Opened 16 years ago

Last modified 15 years ago

#34 closed enhancement (fixed)

.prj creation by pgsql2shp

Reported by: dane.springmeyer Owned by: robe
Priority: medium Milestone: PostGIS 1.3.6
Component: postgis Version: 1.4
Keywords: Cc:

Description (last modified by robe)

This is a very minor feature request.

It would be great to be able to automatically generate the .prj file needed by many shapefile readers during export from postgis.

I also made a note of this issue on the postgis-users list a while back (http://postgis.refractions.net/pipermail/postgis-users/2007-November/017698.html)

An optional flag for pgsql2shp, say -s 4326, would match the specified srid and pull from cooresponding srtext field.

For any custom projections added that did not have a cooresponding srtext field, a warning could be output by pgsql2shp. The user would then be responsible for filling it in if blank, from spatialrefererence.org or other sources.

I understand that the srtext field was likely not intended to be used this way, so there may be better solutions.

This thread notes (http://postgis.refractions.net/pipermail/postgis-users/2004-October/005958.html) that postgis would benefit from a full fledged WKT parser, but in the case of this feature request, I don't imaging that much parsing would need to be involved to output the srtext during export.

Change History (24)

comment:1 by pramsey, 16 years ago

<i>(No comment was entered for this change.)</i>

comment:2 by robe, 15 years ago

Working on this now and have a testing version working, but have not committed it yet. Will commit first draft to trunk probably within the next week.
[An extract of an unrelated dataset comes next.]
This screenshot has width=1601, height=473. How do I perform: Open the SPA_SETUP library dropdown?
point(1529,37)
Slight change — to above — I have the logic currently just outputting the prj based on the SRID of the geometry so no need to prompt for what SRID that I can think of.
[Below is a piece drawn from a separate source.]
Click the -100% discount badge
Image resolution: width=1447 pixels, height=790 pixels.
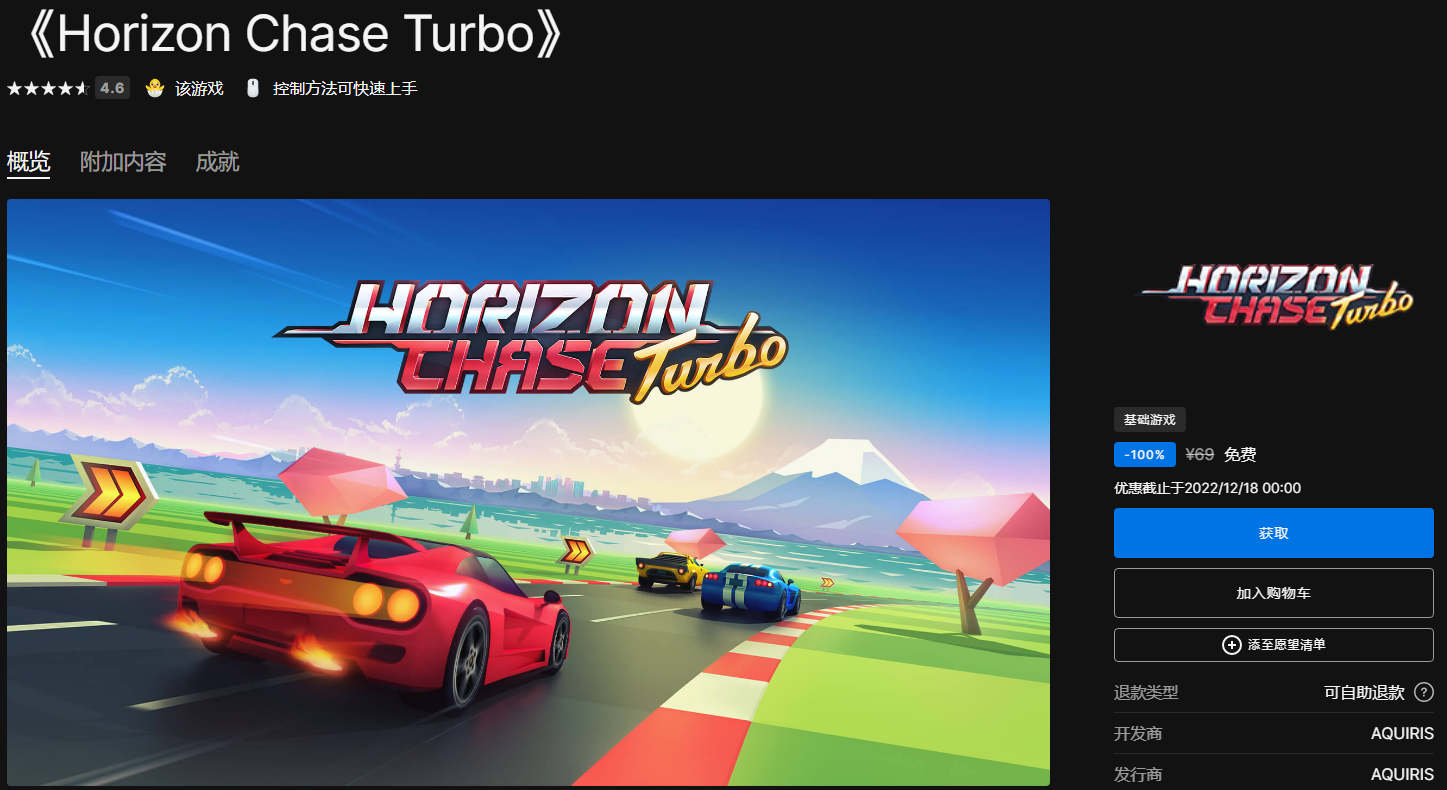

I'm debating whether we still need a switch to denote whether to disable .prj output. Right now my logic will output a .prj file by default if a query/table has a well-defined SRID and only one SRID, but I'm thinking there are cases where users may want to manually generate their own .prj file and therefore may not want the system to overwrite that. Suggestions are welcome.

comment:3 by kneufeld, 15 years ago

I think that's a good call. Having a flag to specify the SRID would get confused with optionally wanting to transform the table/query to a new projection on the way out (which actually wouldn't be a bad option to have).

Looking forward to it. — Kevin

comment:4 by dane.springmeyer, 15 years ago

Your plan sounds great Regina. The only reason I thought of the flag option was in keeping with shp2pgsql, but you are right - the idea here is different since the srid should be known.

Great stuff!

comment:5 by mcayland, 15 years ago

My vote is output the .prj automatically (unless the column is NULL, in which case don't output it); then once it is there, the user can alter to taste. Bear in mind that the current behaviour for pgsql2shp is that if there is already a shapefile with the same name in the current directory, it will simply be overwritten - so it makes sense to keep the behaviour the same.

ATB,

Mark.

comment:6 by robe, 15 years ago

Attached is my revised patch. For now I am just outputting proj file if it can be output. I also took some of your recommendations - e.g. I think fixing buffer overflow possibility and Kevin's checking geometry_columns first to save time.

Though I have to admit my SQL you may find unconventional and you may disapprove, but does seem to short-circuit correctly with a 1,000,000 record table set I tried. Check it out.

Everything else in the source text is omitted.